● **Required tasks**
1. Using the account of the Shawfield disaster, decide whether each statement agrees with it. Answer yes or no for each and quote the deciding words.
(a) The injured were taken to the Royal Hospital and the Victoria Infirmary.
(b) The match was abandoned after the wall collapsed.
(c) Order was restored after about an hour.
2. Answer these questions from the account of the Shawfield disaster:
(a) Which area under the stand was set up as a makeshift first aid station?
(b) What address is given for James Ryan?
(c) How many boys and how many adults were treated for minor injuries and released from hospital?

● **Exercise passage**
══════════════════════════════

The game was immediately stopped. The Fire Brigade was called.

All available ambulances in the Glasgow area were directed to the ground and spectators immediately began to try to lift sections of the wall off of those buried and trapped.

Shawfield disaster, Evening Times 14/12/57
It was clear that some of the injuries were serious and the tearoom area under the stand was set up as a makeshift first aid station. People were carried here from the park as they were cleared from the rubble of the collapsed brick wall. From the stand the injured were taken to waiting ambulances and transferred to the Royal Hospital and the Victoria Infirmary. Players pitched in to help remove the injured and for a while carnage reigned in that area of the ground with tension felt throughout.

After about twenty minutes, with the police, firemen and spectators all doing their best to clear casualties, order gradually prevailed. Unbelievably the decision was taken to continue the game though clearly some of the players would have been affected by what they had seen. The match page gives details of the game, which in fact turned out to be an excellent game despite the shock that would have been prevailing and the disaster that had taken place.

The Monday papers told of the death of a boy aged 9, James Ryan of 113 Green Street, Bridgeton. Twelve boys and an adult still remained in hospital. The hospitalised were:-

  • Arthur O’Neil, 14, of 30 Pleasance Street, Pollokshaws, Glasgow
  • Henry Toner, 52, of 20 Hillside Road, Neilston
  • John Smyth, 14, of 264 Thistle Street, Gorbals, Glasgow
  • Alexander Brown, 10 , of 103 Paisley Road West, Glasgow
  • James Lang, 15, of 29 Carrick Road, Rutherglen
  • Peter Tomasso, 9 , of 25 Mossgiel Crescent, Busby
  • Victor Thomson, 9 , 21 Southview Avenue, Busby
  • William Fay, 13 , of 272 Bellrock Street, Glasgow
  • Thomas Sutherland, 10 , of 3 Avenue Street, Rutherglen
  • Lewis Rodgers, 12 , of 27 Craigie Street, Glasgow
  • John Mowen, 11 , 127 Dormanside Road, Glasgow
  • James Buchanan, 14 , of 42 Main Street, Cowdenbeath

A further 24 boys and 12 adults had been treated for minor injuries and released from hospital.

══════════════════════════════

● **Available data**
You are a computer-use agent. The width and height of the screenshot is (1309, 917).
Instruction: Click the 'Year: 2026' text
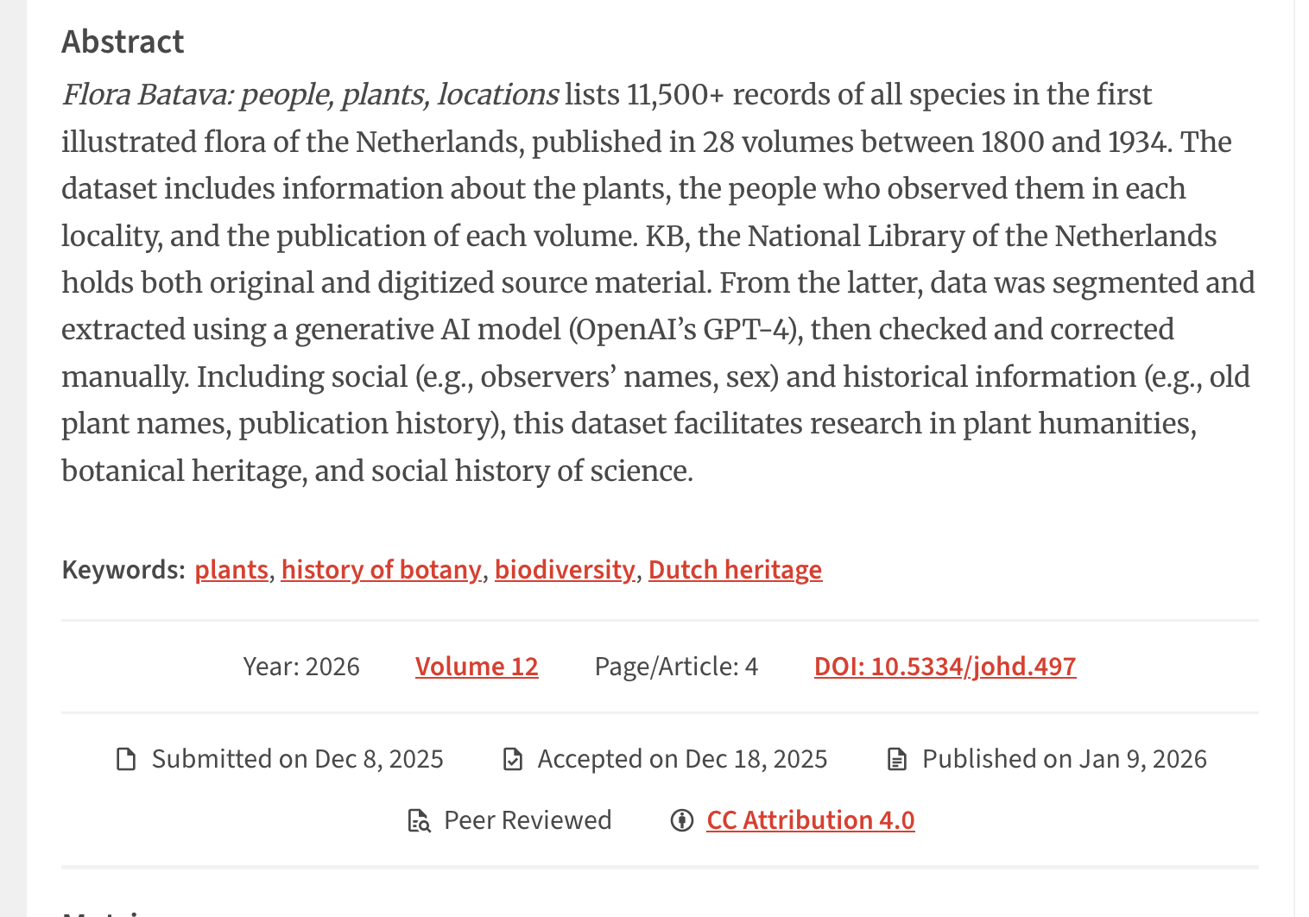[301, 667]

══════════════════════════════

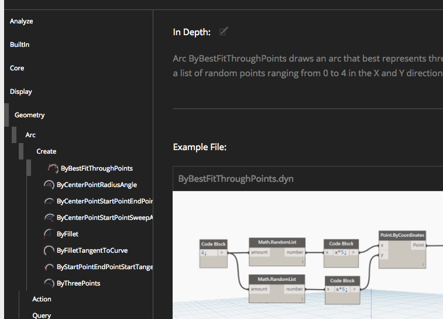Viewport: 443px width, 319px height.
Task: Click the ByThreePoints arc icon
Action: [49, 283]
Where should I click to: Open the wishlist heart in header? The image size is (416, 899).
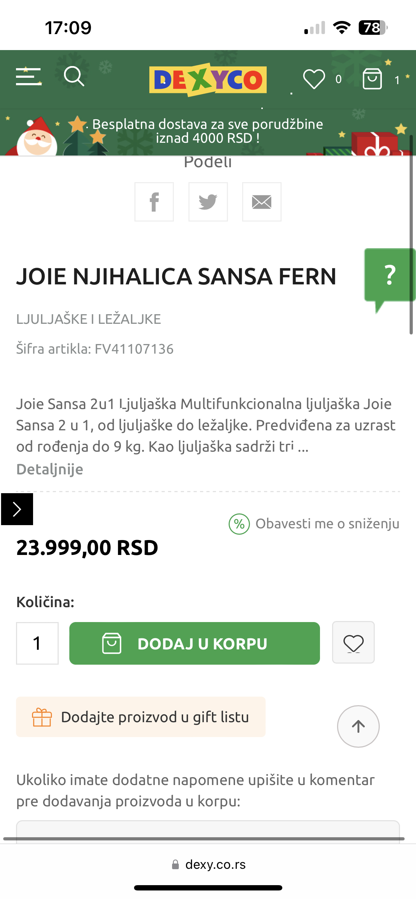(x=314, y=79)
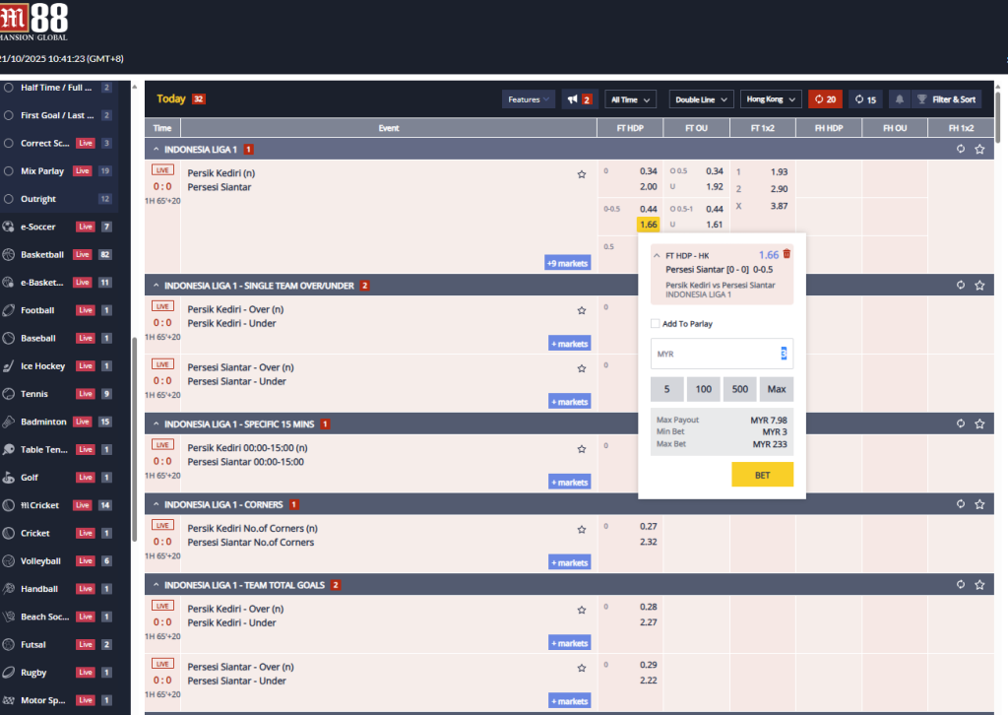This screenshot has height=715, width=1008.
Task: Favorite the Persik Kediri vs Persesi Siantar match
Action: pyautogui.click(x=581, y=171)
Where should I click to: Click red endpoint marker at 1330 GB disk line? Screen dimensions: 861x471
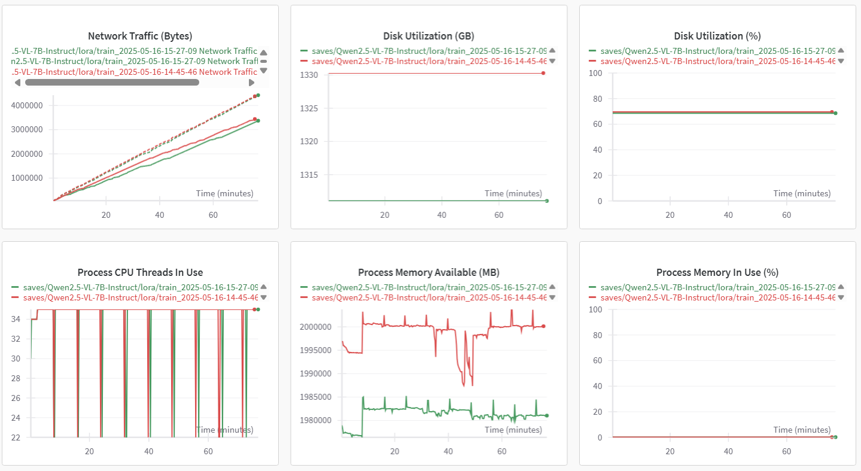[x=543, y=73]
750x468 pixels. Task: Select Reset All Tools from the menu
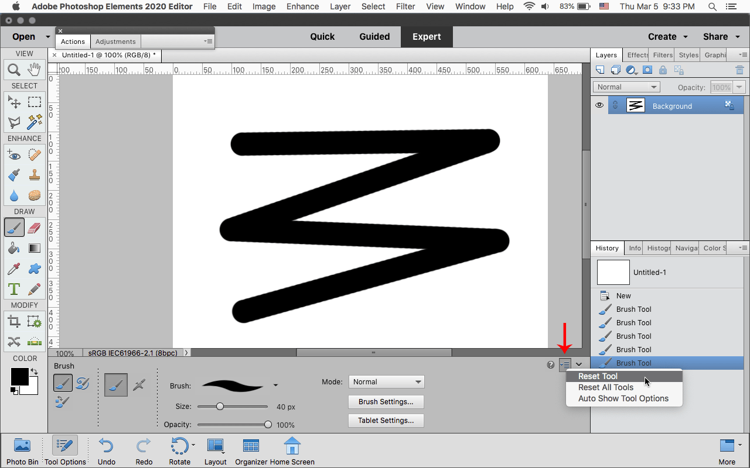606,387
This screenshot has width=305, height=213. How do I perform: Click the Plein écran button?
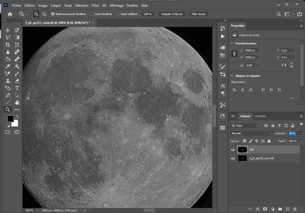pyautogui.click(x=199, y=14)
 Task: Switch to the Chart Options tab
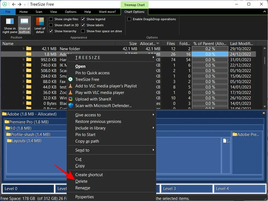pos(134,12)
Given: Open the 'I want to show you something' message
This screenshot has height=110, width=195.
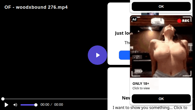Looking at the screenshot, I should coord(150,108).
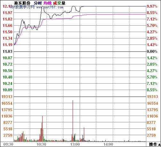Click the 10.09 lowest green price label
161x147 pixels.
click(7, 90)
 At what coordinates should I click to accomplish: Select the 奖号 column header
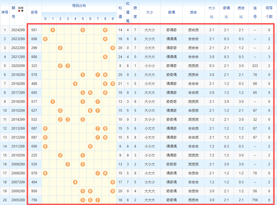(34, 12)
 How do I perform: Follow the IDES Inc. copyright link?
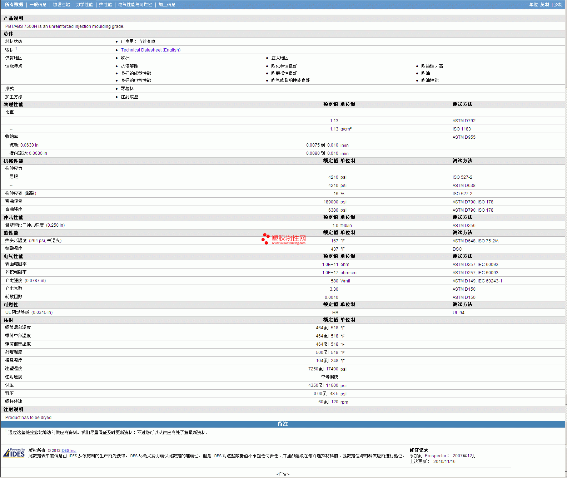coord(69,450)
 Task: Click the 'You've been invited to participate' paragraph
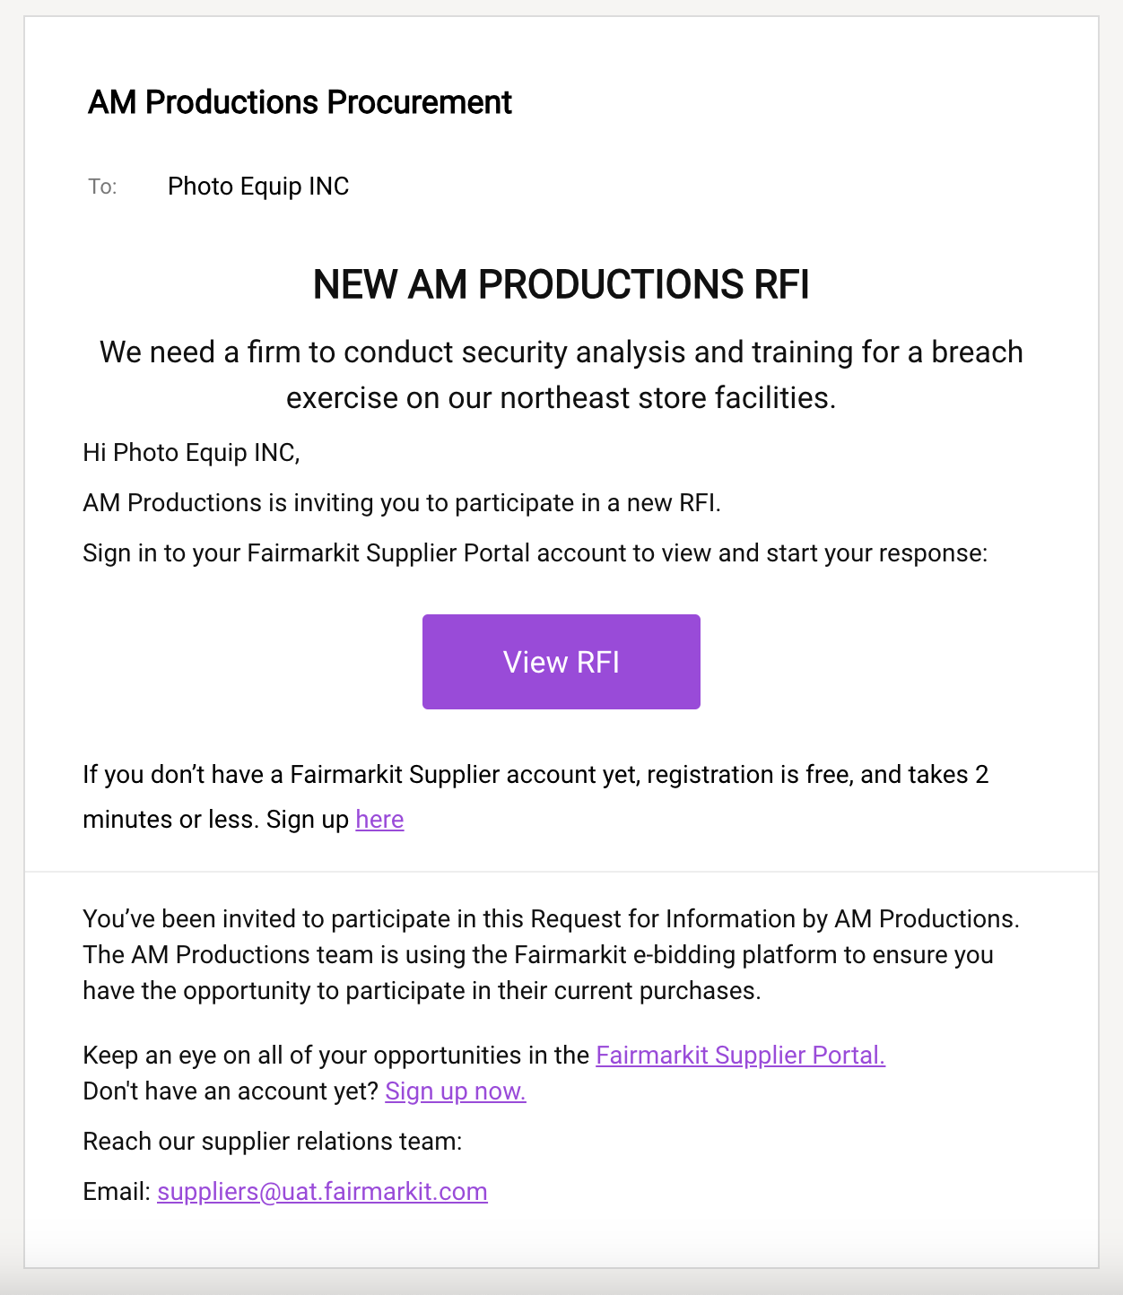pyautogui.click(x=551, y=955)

══════════════════════════════

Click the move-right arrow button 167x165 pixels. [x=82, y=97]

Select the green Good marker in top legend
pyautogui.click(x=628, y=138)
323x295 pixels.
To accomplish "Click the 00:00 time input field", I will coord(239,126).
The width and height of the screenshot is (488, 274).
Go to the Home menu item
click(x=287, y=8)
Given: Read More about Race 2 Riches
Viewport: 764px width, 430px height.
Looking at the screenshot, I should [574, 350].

══════════════════════════════

● **Numbered responses**
1.
(a) Yes: "transferred to the Royal Hospital and the Victoria Infirmary"
(b) No: "Unbelievably the decision was taken to continue the game"
(c) No: "After about twenty minutes, with the police, firemen and spectators all doing their best to clear casualties, order gradually prevailed."

2.
(a) The tearoom area
(b) 113 Green Street, Bridgeton
(c) 24 boys and 12 adults